(WHAT IS BEING ASKED):
Exactly as they appear, set down all the lines of the material.

-=-=-=-=-

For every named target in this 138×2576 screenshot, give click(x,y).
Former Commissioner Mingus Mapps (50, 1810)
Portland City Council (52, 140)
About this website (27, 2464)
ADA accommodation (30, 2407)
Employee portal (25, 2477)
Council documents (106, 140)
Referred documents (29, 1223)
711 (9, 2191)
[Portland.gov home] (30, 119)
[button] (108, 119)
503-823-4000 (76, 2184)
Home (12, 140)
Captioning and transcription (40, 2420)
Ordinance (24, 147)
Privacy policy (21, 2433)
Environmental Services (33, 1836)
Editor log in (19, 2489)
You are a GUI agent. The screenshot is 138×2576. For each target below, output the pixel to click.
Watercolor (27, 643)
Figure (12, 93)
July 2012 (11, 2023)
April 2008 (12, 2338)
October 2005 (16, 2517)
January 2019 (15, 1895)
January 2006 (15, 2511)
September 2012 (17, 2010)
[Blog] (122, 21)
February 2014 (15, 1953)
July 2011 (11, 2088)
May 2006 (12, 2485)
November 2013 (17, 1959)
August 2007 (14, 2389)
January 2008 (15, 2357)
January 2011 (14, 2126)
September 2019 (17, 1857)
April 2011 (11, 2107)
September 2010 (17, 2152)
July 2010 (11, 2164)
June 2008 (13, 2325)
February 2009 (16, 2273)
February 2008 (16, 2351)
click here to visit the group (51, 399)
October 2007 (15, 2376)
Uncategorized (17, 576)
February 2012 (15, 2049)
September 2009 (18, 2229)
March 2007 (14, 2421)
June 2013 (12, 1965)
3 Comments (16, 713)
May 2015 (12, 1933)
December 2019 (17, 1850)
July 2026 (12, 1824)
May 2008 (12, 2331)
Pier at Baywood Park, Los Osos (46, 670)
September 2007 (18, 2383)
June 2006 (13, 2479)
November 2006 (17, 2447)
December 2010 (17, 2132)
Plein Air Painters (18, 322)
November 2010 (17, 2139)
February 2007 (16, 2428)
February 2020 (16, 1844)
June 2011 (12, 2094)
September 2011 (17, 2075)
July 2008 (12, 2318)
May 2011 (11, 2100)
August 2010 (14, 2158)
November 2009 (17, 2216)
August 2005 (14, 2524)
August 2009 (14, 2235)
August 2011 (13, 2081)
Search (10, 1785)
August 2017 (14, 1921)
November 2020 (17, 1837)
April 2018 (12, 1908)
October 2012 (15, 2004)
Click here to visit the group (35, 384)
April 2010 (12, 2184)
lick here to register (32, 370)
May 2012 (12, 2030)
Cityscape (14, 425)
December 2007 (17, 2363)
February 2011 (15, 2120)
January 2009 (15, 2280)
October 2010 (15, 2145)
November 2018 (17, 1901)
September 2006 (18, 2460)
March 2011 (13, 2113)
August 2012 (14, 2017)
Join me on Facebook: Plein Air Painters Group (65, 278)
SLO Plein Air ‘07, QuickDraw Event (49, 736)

-=-=-=-=-

(ANSWER TO THE PROBLEM):
For every named target in this 138×2576 screenshot, give click(x,y).
Former Commissioner Mingus Mapps (50, 1810)
Portland City Council (52, 140)
About this website (27, 2464)
ADA accommodation (30, 2407)
Employee portal (25, 2477)
Council documents (106, 140)
Referred documents (29, 1223)
711 (9, 2191)
[Portland.gov home] (30, 119)
[button] (108, 119)
503-823-4000 (76, 2184)
Home (12, 140)
Captioning and transcription (40, 2420)
Ordinance (24, 147)
Privacy policy (21, 2433)
Environmental Services (33, 1836)
Editor log in (19, 2489)
You are a GUI agent. The screenshot is 138×2576. For each target below, output the pixel to click.
Watercolor (27, 643)
Figure (12, 93)
July 2012 (11, 2023)
April 2008 (12, 2338)
October 2005 (16, 2517)
January 2019 (15, 1895)
January 2006 (15, 2511)
September 2012 (17, 2010)
[Blog] (122, 21)
February 2014 (15, 1953)
July 2011 (11, 2088)
May 2006 (12, 2485)
November 2013 (17, 1959)
August 2007 (14, 2389)
January 2008 (15, 2357)
January 2011 (14, 2126)
September 2019 (17, 1857)
April 2011 (11, 2107)
September 2010 (17, 2152)
July 2010 (11, 2164)
June 2008 (13, 2325)
February 2009 (16, 2273)
February 2008 (16, 2351)
click here to visit the group (51, 399)
October 2007 (15, 2376)
Uncategorized (17, 576)
February 2012 (15, 2049)
September 2009 (18, 2229)
March 2007 (14, 2421)
June 2013 (12, 1965)
3 Comments (16, 713)
May 2015 (12, 1933)
December 2019 (17, 1850)
July 2026 (12, 1824)
May 2008 (12, 2331)
Pier at Baywood Park, Los Osos (46, 670)
September 2007 (18, 2383)
June 2006 (13, 2479)
November 2006 (17, 2447)
December 2010 (17, 2132)
Plein Air Painters (18, 322)
November 2010 (17, 2139)
February 2007 (16, 2428)
February 2020 (16, 1844)
June 2011 (12, 2094)
September 2011 (17, 2075)
July 2008 (12, 2318)
May 2011 (11, 2100)
August 2010 (14, 2158)
November 2009 (17, 2216)
August 2005 (14, 2524)
August 2009 (14, 2235)
August 2011 (13, 2081)
Search (10, 1785)
August 2017 (14, 1921)
November 2020 (17, 1837)
April 2018 (12, 1908)
October 2012 (15, 2004)
Click here to visit the group (35, 384)
April 2010 (12, 2184)
lick here to register (32, 370)
May 2012 (12, 2030)
Cityscape (14, 425)
December 2007 (17, 2363)
February 2011 (15, 2120)
January 2009 (15, 2280)
October 2010 (15, 2145)
November 2018 (17, 1901)
September 2006 (18, 2460)
March 2011 (13, 2113)
August 2012 (14, 2017)
Join me on Facebook: Plein Air Painters Group (65, 278)
SLO Plein Air ‘07, QuickDraw Event (49, 736)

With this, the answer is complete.